## Instructions for the task
Among these records, which lines include "Given"? Copy them out.

"""

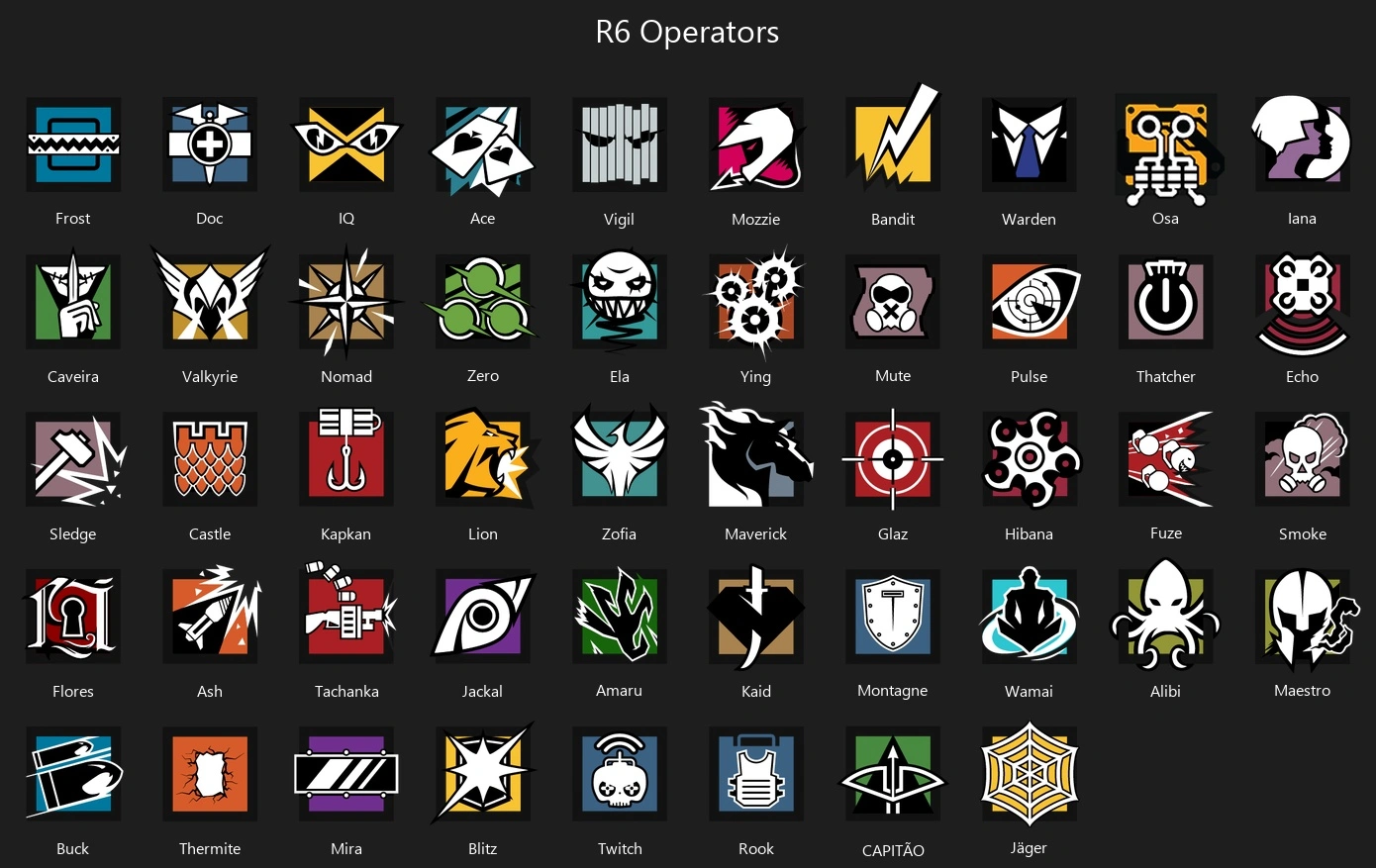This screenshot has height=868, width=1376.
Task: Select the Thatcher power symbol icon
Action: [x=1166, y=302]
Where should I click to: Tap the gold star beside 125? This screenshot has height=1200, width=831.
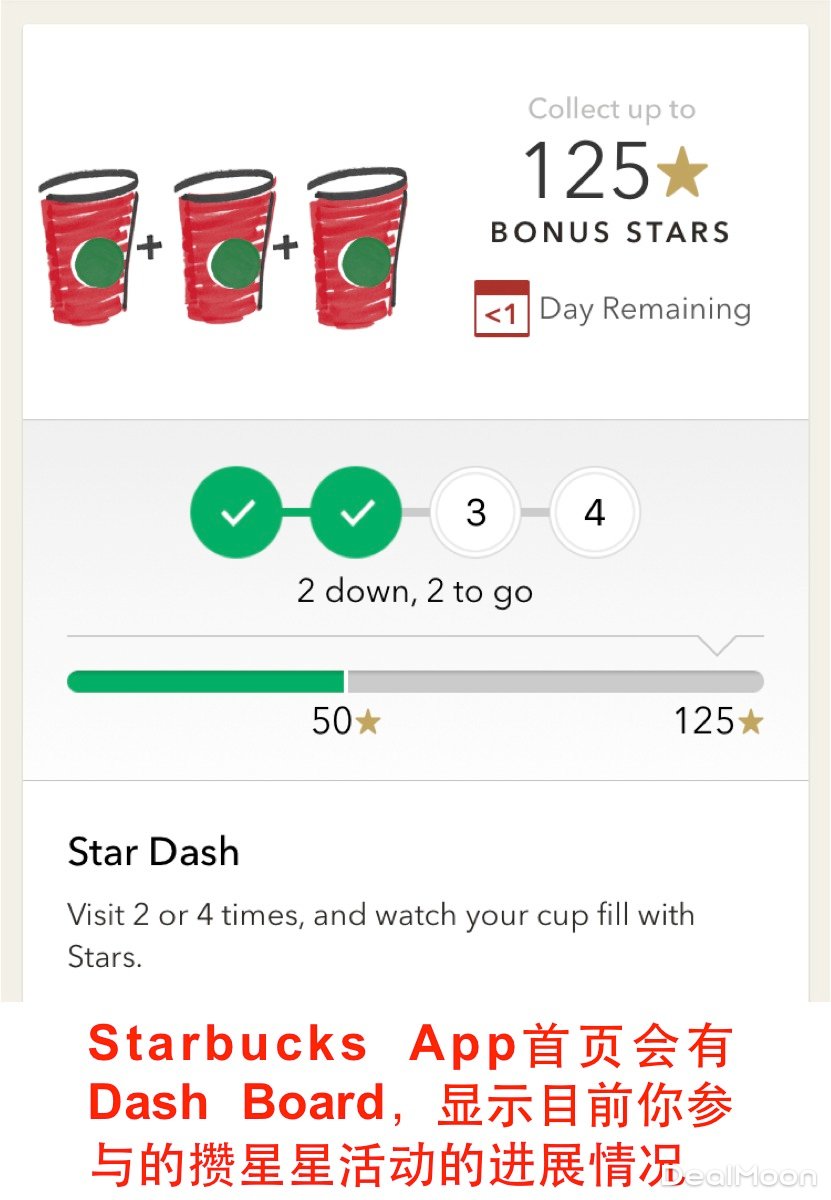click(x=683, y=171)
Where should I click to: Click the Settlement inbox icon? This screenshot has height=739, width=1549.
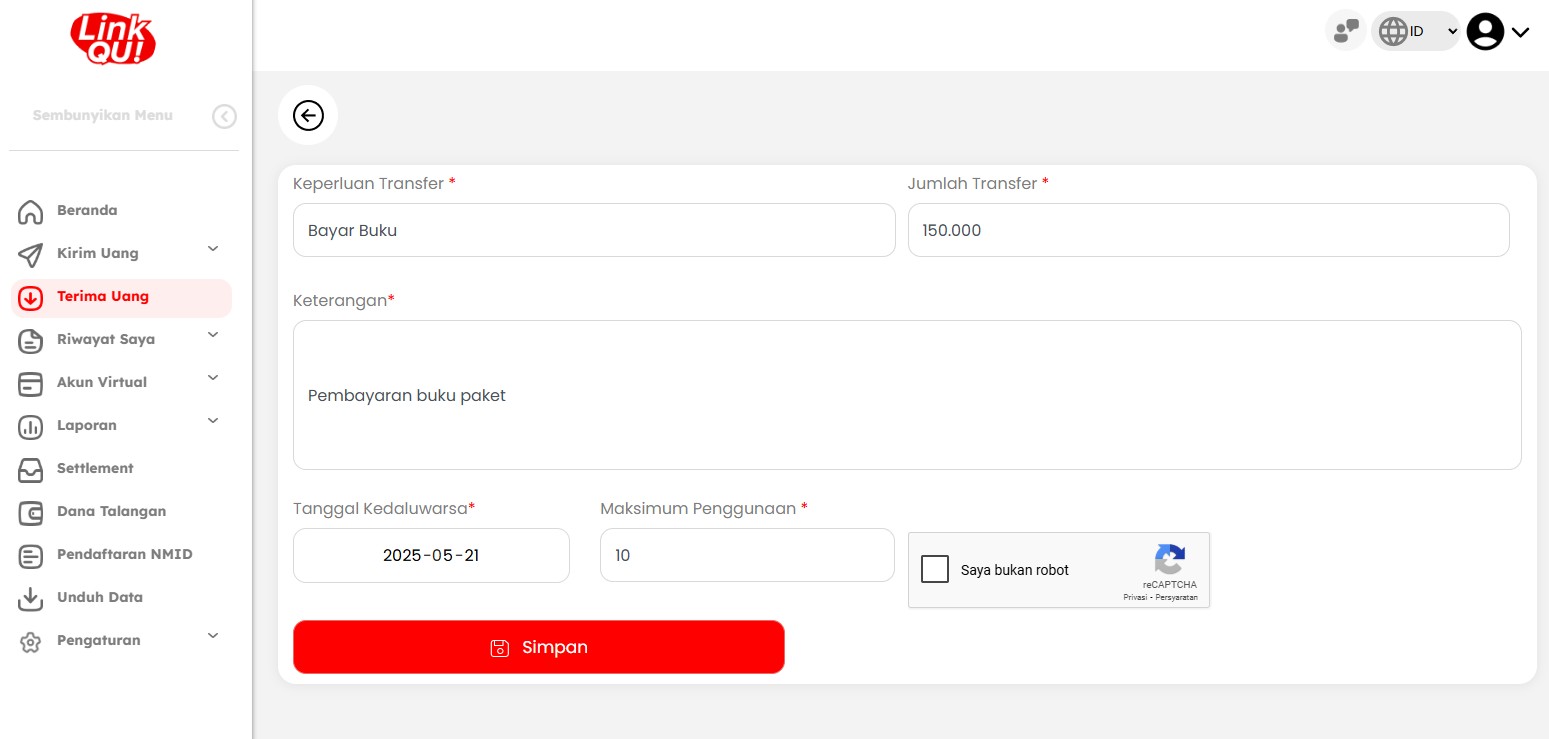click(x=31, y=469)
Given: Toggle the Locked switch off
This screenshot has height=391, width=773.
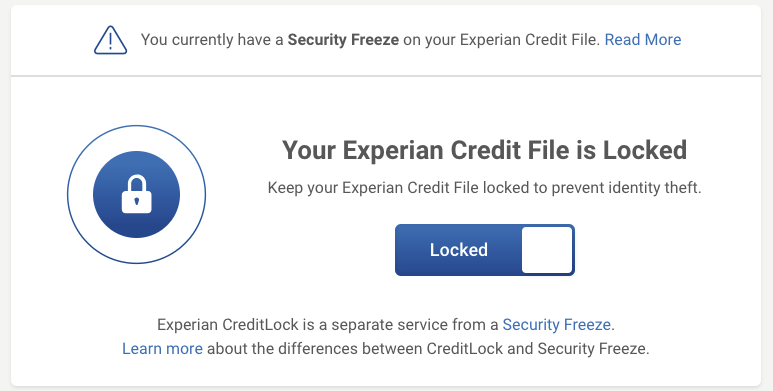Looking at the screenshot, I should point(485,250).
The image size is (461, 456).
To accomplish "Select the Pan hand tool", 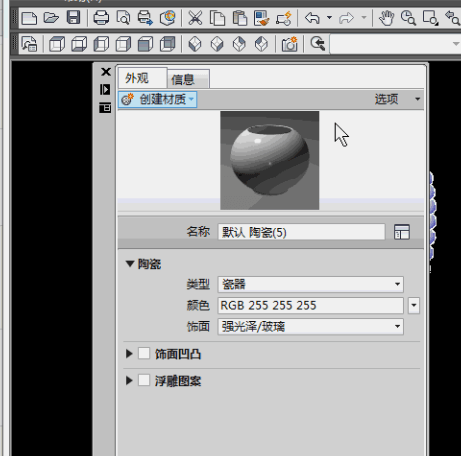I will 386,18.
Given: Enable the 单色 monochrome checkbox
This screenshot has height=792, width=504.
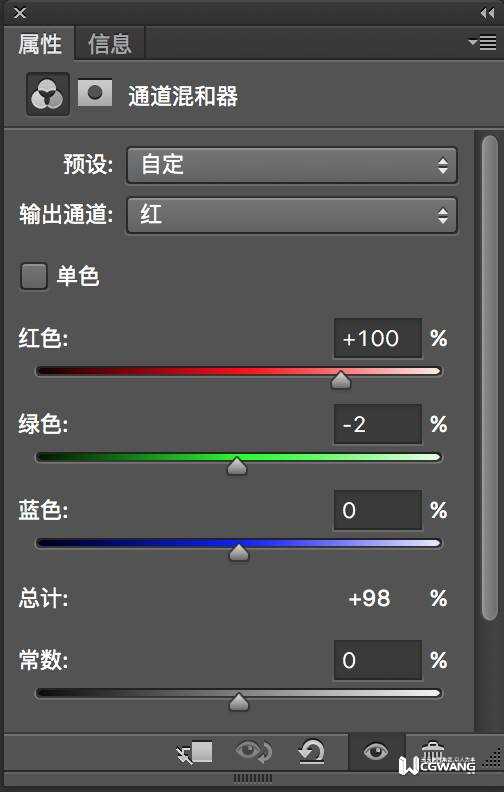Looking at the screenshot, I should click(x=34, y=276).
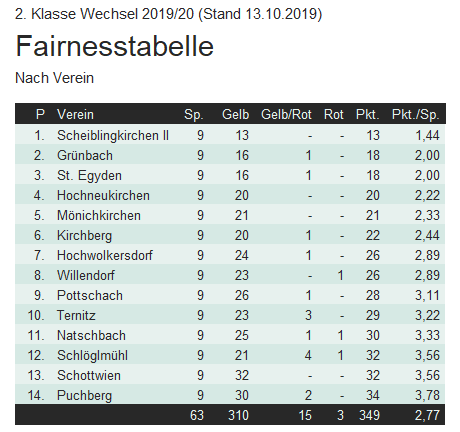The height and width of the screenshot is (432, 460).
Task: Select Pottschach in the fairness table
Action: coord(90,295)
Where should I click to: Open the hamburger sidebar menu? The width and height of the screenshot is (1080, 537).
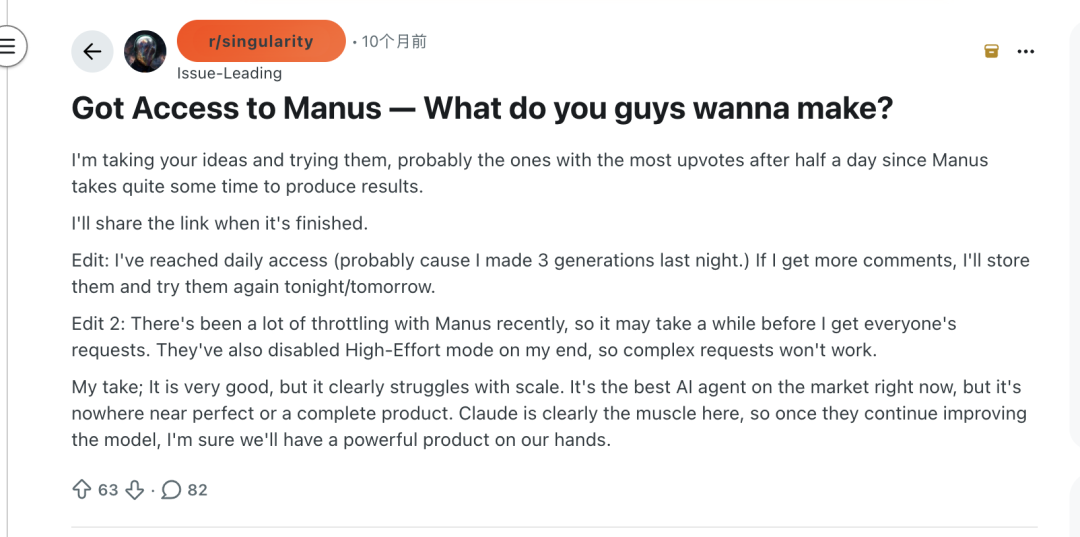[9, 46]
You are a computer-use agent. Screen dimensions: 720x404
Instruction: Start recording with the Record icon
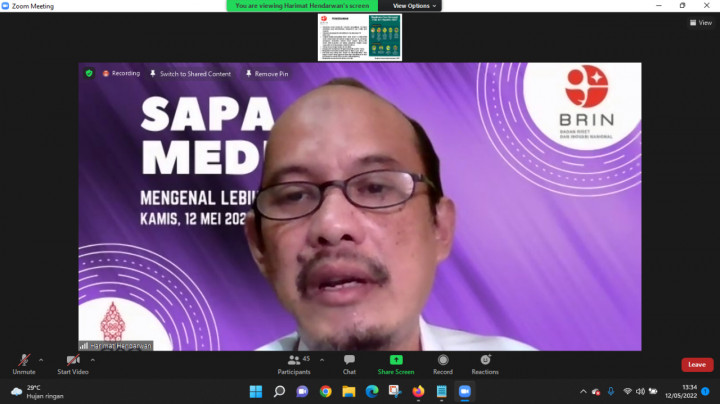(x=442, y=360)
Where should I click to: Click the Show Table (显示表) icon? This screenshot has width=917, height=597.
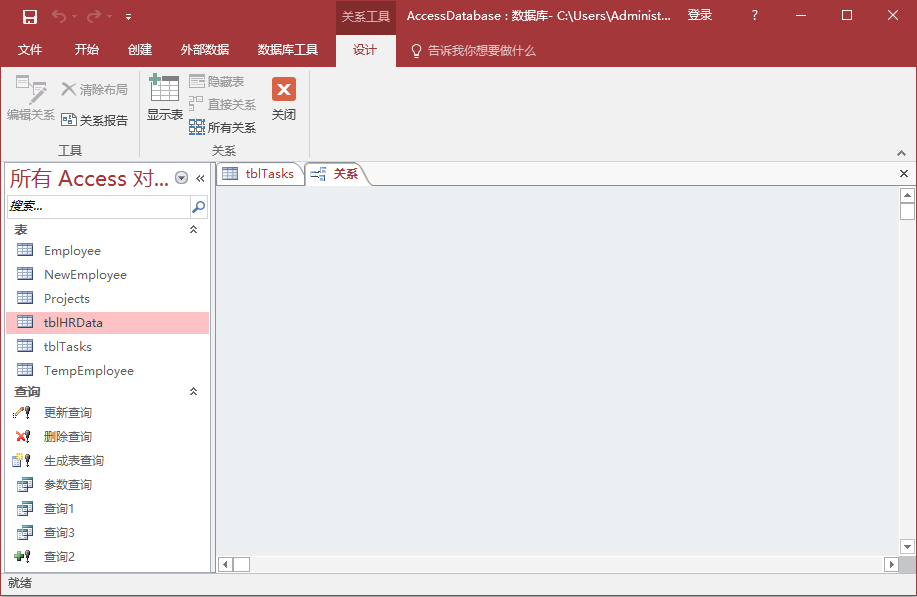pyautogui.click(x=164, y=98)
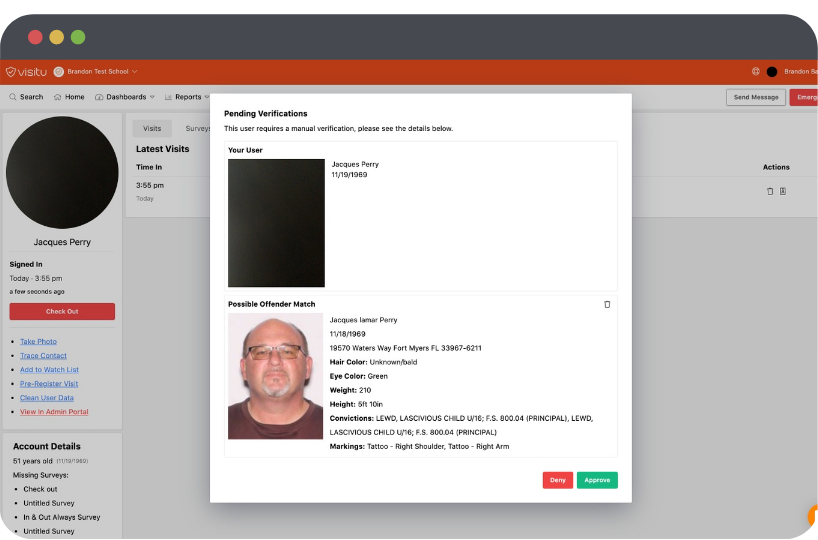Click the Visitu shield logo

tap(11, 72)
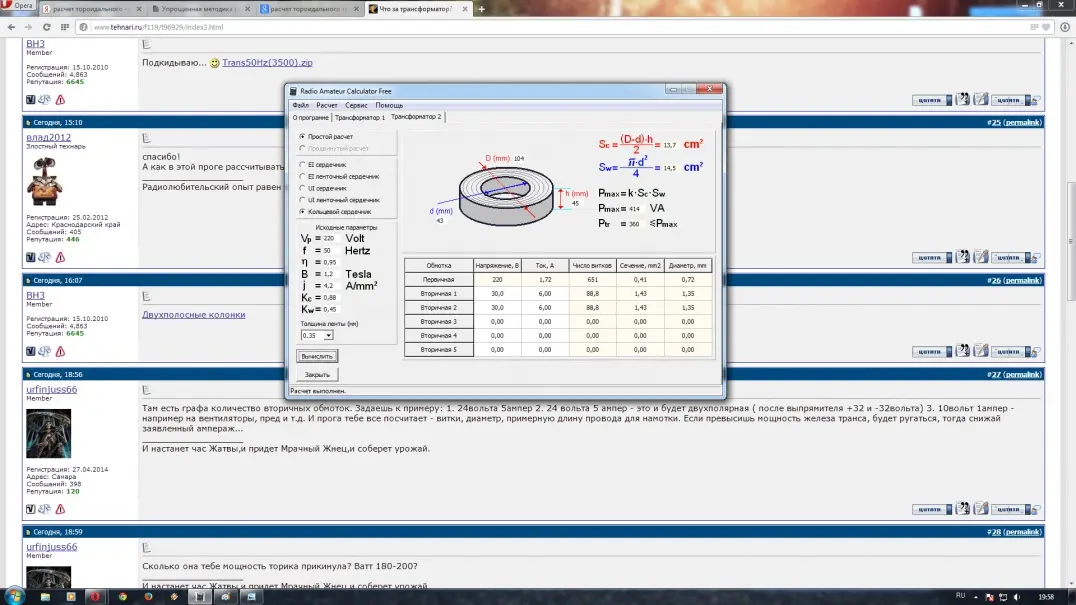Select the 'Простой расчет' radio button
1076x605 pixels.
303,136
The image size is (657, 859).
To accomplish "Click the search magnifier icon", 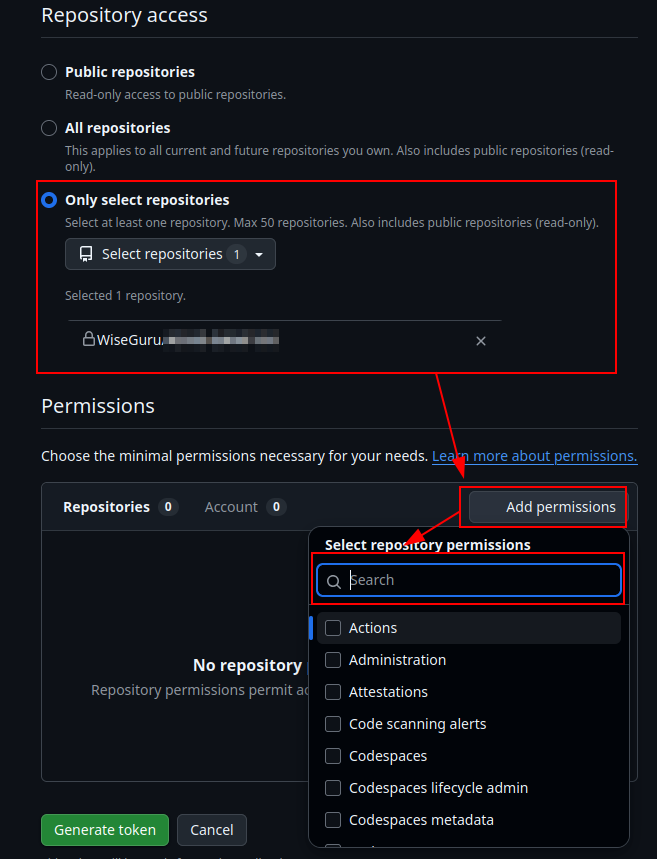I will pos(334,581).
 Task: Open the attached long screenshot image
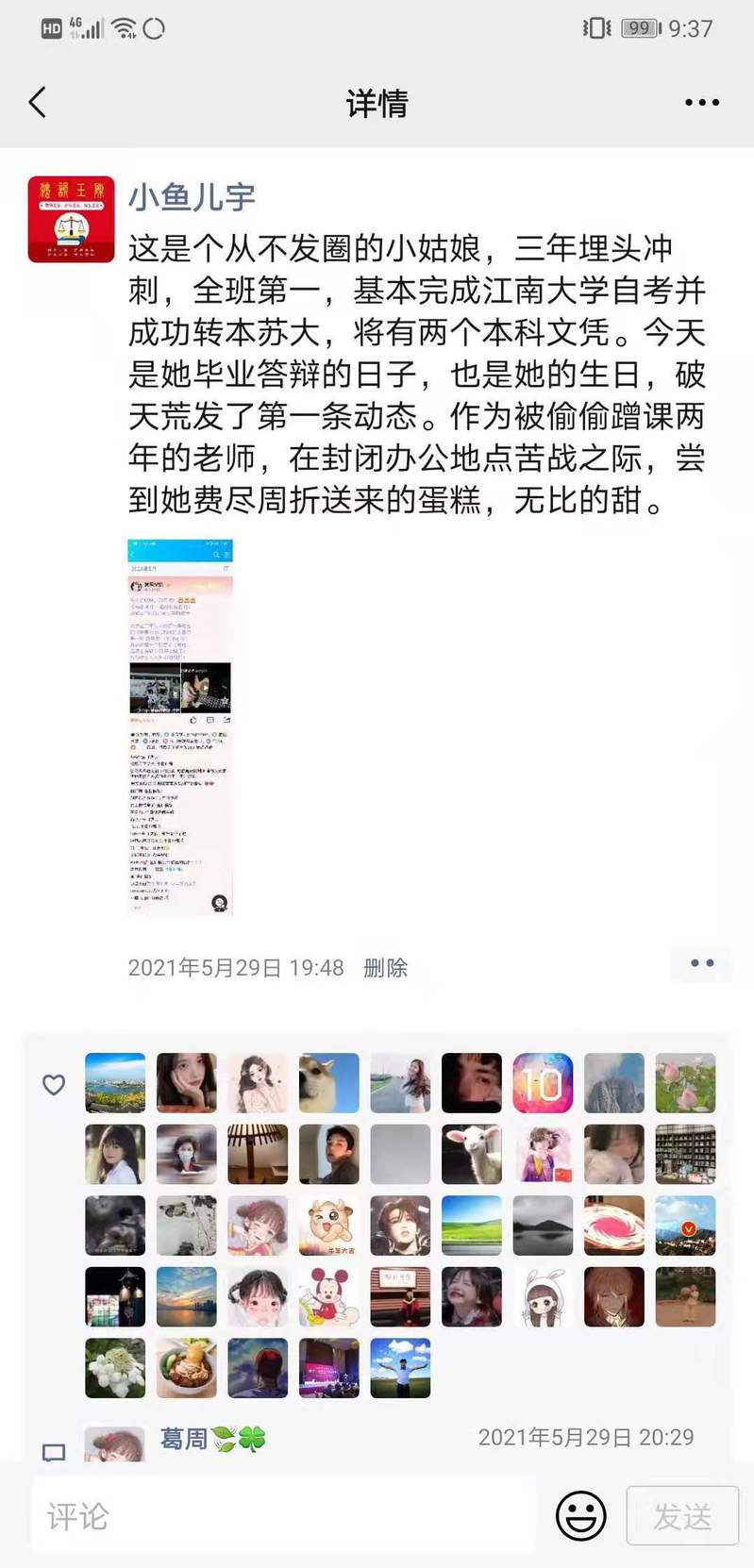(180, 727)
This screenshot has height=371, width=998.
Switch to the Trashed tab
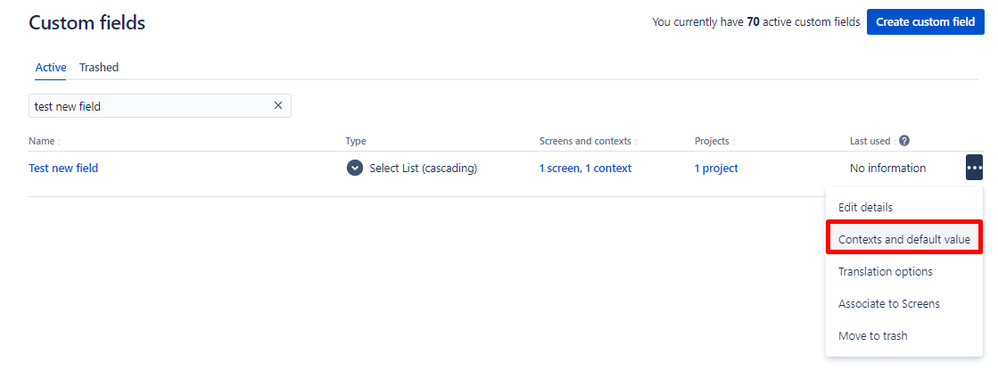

"""

## Result for this task
Given: Toggle the Locked switch off
Given: Enable the 单色 monochrome checkbox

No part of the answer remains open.